魑魅魍魎の菊
ウチの近くにある公園に辿り着いて、俺は自分が飲む予定だったお茶を女の子に差し出した。
最初女の子も貰うのを渋っていたが、俺が落ち着くからと言えば…素直に飲んでくれたのだ。
…身長はやや小さめで真っ黒な髪がいかにも清純さを引き立てる。白いスカートから伸びる四肢は滑らかな肌色で…現代の女子高生でここまで"透明さ"を引き立てている女は居るかと考えてしまった。
自分はこの歳の割には185も身長があるので、女の子が余計に小さく見える。
「…変なこと、されてネェか?」
「…うん。腕、掴まれただけ…」
「そっか。何もされてねぇなら、それで良い」
歳は中学生ぐらいで…塾に行く途中なのか?もうすぐで日が沈もうとしているからな。
今の時間なら塾に行こうとする中学生をよく見るからだ。

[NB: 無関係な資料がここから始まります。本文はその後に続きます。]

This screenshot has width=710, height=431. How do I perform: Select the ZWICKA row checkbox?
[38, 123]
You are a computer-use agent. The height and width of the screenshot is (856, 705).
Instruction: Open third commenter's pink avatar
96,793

…だが、この娘は手持ち無沙汰で何処かに行く予定は無さそうだ。
「俺は萩谷龍星。お前は?」
女の子が口を開こうとした瞬間、
——グゥウ——…
「…っぷ、何だあ?お前、腹減ってるのか?にしても、情っけねぇ音だな〜」
女の子の腹から情けない腹の虫が聞こえたので、俺は吹き出しながら鮭のおにぎりを差し出したのだ。
「…ん?」
「やるよ。腹減ってるんだろう?食えよ」
おにぎりを掴む指はとても細くて、綺麗だった。今時の女みたいにキラキラとしたネイルをしていなくて…
自然な美しさって奴なのか?…そういうものをこの少女から感じ取ったのだ。
「ありがとう」
やっと見えたほころんだ笑顔がとても綺麗ということも付け足しておく。